SELECTED EXTRACT:
= = = =

I dont think total emotion shutdown is possible, for me what changed is recognizing real problems versus boo hoo bullshits, so i have much less empathy/ sympathy whatever its called for all foids and great majority of men. It will come eventually. For me ldaring away from people made me not care for almost anything, i forget that real world even exists.
 
Spend 1 year at a 80% white college
I spent mine on a christian college my parents sent me to, They are not christian themself but it had anime classes so i chose that as i thought hot foids would be there, I also had to beg to join another class because none of the people in anime class wanted to assosiate with me bc im so ugly, The blackpill writes itself.
 
eWas thinking about it long and hard, and realized that while I truly do feel you guys and feel I have much in common with you, one thing I couldn't quite place in terms of what made me feel some what different, and it dawned on me that many of you have basically experienced what I'm guessing is a complete and total emotional shutdown, to the point where you don't just stop trying because you feel there's no point, but also because you just took enough hits to the heart for it to permanently lose all feeling in it.

Fact of the matter is, I do still have a heart I guess. I know I set myself up for all kinds of shit talking when I say that, but it's true. I still find myself wanting to try, wanting to love and be loved. Yes, I am fully aware that it will likely never happen, but despite my subhuman appearance, I am very much in fact a human being with feelings, and I know that this probably pisses some of you off, but I can't really move past this stage without input from those who are at that point. Simply put, some times literally wish, in some fucked up way, that some bitch would come along and just completely maim and maul my heart to the point where I just stopped experiencing said feelings. I almost thought my last failed attempt would have gotten the job done, it didn't, and it actually annoyed me that this last fail didn't just make a damn unfeeling systematic kind of guy out of me.

That being said, I look to those of you who somehow no longer carry such a burden and ask, for lack of a better wording, what happened that made you just stop feeling ? I would guess that I could find a common theme amongst answers and from there form a solution to this. I'm officially at a point where I want to just not feel compelled to try and not care about love in any form or capacity. I would rather just be devoid all of emotions that feel bitter, angry, and lonely all the time. So to those who feel they made this hurdle sucessfully, I'm willing to hear your story and learn from it. Thanks.


reading / seeing nihilistic shit 24/7, seeing every aspect of life from an extremely materialistic and mundane perspective, being poor.
no hope of being treated like a human being in the future, no hope of creating bonds of affection with any other human being

but those human bonds are always conditional anyway, no one wants to be with you if you are not fun or stimulate them positively.

= = = =

LISTED RECORDS:
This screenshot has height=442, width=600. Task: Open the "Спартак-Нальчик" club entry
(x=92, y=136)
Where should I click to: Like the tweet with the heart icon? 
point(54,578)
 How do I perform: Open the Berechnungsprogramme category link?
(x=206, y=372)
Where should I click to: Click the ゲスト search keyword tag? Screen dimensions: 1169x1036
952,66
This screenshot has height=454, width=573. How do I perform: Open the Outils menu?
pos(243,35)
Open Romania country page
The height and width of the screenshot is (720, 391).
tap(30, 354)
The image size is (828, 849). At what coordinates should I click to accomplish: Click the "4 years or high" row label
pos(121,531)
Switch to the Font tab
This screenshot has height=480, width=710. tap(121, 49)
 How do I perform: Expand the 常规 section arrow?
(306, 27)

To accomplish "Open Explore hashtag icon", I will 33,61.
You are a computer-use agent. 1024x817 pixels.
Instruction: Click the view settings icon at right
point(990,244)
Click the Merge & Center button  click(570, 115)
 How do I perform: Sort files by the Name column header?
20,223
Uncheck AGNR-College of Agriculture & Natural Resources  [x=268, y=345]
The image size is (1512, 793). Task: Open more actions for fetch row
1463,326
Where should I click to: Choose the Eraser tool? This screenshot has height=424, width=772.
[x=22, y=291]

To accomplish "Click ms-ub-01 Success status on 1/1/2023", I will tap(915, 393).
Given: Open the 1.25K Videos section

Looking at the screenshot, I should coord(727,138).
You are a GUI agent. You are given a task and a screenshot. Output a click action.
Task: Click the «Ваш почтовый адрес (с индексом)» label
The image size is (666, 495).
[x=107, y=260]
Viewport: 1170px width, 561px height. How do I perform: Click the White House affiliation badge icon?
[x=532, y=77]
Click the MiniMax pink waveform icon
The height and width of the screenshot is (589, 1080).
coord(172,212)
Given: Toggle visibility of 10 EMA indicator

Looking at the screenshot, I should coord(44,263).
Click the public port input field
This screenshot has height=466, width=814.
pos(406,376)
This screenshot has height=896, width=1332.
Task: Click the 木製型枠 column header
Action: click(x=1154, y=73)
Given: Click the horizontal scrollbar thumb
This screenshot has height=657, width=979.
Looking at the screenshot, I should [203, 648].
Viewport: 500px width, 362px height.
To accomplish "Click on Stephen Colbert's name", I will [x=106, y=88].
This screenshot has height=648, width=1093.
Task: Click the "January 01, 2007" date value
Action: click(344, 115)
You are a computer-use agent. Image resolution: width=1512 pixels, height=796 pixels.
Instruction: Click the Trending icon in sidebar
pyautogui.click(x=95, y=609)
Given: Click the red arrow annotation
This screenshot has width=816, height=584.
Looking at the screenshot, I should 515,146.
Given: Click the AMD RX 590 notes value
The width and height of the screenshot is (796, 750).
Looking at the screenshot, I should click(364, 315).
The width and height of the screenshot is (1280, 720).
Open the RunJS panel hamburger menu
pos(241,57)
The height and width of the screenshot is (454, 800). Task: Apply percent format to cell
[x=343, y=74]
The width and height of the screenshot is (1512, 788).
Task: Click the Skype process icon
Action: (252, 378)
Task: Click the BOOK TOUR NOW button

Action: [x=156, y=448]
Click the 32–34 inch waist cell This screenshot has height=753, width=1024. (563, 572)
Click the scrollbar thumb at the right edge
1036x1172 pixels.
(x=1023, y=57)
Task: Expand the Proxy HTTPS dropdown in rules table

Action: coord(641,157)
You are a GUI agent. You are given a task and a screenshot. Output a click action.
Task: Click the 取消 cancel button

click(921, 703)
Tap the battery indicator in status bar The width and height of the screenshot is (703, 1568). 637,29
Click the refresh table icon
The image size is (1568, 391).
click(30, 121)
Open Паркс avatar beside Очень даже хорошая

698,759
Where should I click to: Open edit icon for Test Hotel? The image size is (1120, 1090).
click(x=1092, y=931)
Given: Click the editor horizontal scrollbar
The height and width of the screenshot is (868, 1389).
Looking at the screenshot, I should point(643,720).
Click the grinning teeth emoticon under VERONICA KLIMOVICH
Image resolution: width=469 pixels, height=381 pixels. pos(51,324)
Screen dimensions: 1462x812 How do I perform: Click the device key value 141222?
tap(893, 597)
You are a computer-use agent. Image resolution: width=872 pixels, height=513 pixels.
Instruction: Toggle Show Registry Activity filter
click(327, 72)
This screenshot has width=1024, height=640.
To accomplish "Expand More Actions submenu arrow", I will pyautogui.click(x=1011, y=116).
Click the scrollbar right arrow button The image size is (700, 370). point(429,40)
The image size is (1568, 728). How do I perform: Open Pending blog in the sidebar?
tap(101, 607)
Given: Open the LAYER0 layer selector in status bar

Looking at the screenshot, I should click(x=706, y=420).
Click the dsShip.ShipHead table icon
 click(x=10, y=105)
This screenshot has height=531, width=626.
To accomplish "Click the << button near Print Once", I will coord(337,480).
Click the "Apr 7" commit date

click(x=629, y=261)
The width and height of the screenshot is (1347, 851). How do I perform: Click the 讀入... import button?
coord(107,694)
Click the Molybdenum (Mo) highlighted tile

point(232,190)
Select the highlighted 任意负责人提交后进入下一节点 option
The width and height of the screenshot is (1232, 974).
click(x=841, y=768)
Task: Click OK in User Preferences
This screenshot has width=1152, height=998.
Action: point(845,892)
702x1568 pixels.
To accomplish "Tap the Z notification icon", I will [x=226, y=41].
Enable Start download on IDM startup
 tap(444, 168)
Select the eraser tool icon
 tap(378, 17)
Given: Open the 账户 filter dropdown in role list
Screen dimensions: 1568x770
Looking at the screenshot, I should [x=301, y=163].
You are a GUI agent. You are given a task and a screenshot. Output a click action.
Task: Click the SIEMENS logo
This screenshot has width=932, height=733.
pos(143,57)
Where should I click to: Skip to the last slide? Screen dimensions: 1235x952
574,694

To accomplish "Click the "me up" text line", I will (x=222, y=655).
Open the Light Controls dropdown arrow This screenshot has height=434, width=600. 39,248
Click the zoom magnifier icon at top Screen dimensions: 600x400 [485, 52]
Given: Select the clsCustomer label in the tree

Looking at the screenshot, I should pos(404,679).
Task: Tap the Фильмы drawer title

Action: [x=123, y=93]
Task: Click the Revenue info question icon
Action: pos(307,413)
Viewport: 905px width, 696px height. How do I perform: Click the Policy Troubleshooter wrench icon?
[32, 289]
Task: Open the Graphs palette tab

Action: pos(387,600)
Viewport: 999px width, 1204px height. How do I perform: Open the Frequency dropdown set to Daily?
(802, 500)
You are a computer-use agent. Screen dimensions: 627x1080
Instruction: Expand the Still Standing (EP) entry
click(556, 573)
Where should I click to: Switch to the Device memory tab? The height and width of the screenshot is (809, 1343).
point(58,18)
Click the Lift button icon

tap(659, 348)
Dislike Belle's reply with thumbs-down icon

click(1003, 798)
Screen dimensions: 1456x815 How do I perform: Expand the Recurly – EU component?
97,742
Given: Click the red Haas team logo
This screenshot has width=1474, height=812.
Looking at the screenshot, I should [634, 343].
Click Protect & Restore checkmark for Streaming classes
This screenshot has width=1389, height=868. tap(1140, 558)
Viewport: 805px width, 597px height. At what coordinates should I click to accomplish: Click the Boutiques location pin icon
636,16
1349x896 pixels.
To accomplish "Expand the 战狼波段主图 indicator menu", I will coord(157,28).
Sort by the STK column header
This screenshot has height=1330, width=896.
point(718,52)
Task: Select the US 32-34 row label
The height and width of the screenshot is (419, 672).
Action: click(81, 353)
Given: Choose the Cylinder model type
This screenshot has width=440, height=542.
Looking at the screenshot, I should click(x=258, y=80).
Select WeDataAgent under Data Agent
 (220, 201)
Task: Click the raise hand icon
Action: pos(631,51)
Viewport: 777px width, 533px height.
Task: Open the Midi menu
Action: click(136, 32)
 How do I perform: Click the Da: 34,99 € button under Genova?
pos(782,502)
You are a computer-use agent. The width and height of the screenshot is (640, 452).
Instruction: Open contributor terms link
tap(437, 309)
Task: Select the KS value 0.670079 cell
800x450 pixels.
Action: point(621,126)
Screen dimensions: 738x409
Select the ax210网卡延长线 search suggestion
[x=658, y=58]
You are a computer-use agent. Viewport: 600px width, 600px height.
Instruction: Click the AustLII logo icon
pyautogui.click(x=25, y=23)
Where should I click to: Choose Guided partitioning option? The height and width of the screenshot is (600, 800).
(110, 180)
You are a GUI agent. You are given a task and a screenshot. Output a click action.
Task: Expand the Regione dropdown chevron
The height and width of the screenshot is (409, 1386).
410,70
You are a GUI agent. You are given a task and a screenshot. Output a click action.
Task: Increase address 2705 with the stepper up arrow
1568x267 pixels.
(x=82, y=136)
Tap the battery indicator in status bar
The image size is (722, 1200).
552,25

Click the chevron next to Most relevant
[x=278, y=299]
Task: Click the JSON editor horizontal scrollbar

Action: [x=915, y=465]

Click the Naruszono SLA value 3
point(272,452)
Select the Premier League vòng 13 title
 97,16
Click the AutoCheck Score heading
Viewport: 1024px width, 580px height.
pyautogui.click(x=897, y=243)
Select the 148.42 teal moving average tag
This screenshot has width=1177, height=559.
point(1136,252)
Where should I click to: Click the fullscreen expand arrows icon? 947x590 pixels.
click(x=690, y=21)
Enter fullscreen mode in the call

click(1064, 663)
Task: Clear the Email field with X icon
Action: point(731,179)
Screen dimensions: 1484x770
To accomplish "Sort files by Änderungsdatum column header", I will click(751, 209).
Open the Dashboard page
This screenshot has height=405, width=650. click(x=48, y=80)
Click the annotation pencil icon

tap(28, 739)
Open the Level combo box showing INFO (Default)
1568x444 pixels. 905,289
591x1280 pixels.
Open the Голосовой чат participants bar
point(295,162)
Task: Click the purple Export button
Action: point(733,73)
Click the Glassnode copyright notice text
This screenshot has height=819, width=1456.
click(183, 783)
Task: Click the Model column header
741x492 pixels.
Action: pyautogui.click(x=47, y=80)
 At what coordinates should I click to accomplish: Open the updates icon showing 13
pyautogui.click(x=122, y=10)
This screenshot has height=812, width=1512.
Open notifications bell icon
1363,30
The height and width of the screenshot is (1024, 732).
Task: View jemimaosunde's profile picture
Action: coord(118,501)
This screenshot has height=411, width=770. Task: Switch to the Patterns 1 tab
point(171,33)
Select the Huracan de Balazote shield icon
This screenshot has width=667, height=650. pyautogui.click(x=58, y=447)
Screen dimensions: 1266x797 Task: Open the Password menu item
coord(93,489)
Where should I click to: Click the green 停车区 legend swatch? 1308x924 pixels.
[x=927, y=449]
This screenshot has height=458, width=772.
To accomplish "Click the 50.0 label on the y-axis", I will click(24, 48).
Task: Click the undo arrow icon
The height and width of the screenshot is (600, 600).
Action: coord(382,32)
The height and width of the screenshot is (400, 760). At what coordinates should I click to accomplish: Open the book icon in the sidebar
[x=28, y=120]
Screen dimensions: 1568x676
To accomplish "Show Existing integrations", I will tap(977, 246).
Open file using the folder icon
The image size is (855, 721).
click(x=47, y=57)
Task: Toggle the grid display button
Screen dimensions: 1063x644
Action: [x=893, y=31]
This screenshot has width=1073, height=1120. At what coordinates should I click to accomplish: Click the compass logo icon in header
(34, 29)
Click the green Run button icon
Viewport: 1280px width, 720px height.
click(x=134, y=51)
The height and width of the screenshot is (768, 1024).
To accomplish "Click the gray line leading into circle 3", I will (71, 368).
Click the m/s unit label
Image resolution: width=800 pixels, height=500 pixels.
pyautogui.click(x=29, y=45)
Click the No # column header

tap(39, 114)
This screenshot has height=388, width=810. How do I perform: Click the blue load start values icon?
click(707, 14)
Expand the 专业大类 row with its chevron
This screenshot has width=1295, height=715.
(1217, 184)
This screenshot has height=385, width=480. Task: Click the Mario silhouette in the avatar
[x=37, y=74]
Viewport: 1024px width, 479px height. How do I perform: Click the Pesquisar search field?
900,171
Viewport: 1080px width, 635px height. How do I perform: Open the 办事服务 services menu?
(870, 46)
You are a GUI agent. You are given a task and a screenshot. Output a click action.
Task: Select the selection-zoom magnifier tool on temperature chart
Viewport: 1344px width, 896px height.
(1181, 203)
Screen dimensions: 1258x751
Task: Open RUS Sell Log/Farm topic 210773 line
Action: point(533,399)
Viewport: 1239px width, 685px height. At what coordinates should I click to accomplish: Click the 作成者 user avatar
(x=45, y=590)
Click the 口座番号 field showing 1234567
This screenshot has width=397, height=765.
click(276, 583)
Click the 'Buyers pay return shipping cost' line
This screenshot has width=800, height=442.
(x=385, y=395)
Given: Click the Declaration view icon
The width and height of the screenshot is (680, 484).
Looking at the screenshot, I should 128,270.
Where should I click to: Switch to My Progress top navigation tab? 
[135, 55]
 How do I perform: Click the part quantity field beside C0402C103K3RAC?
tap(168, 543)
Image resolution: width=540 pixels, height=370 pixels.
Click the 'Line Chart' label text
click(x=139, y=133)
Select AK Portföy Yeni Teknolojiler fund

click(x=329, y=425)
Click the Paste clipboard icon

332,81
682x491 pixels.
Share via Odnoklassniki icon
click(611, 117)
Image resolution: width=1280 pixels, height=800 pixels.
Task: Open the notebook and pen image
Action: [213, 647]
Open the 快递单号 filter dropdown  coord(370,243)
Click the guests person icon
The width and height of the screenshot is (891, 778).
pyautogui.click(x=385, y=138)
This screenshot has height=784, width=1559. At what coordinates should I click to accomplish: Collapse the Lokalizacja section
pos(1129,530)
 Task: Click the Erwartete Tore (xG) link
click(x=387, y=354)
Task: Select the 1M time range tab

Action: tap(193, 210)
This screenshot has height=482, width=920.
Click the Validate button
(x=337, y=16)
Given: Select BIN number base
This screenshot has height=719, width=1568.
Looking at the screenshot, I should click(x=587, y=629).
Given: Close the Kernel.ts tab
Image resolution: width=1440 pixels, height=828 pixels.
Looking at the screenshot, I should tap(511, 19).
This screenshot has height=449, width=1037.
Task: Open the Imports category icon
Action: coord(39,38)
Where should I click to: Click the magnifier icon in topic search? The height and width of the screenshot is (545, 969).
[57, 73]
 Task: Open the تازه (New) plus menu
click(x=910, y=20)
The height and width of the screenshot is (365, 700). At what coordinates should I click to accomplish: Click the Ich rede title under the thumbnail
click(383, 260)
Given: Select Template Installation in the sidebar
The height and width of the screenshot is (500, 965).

= = = =

TASK DIRECTIONS:
Summarize the forum thread above in three sentences.

ANSWER FOR THIS EXERCISE:
The original poster says many others in the thread seem to have undergone a complete emotional shutdown, but the poster still wants to love and be loved, is annoyed that the last failed attempt didn't end those feelings, and asks what made others stop feeling. One reply doubts that a total shutdown is possible and says the change came from separating real problems from trivial ones and from withdrawing from people until little mattered. Another reply credits constant nihilistic reading, a materialistic view of life, poverty and no hope of bonds with others, adding that such bonds are always conditional anyway.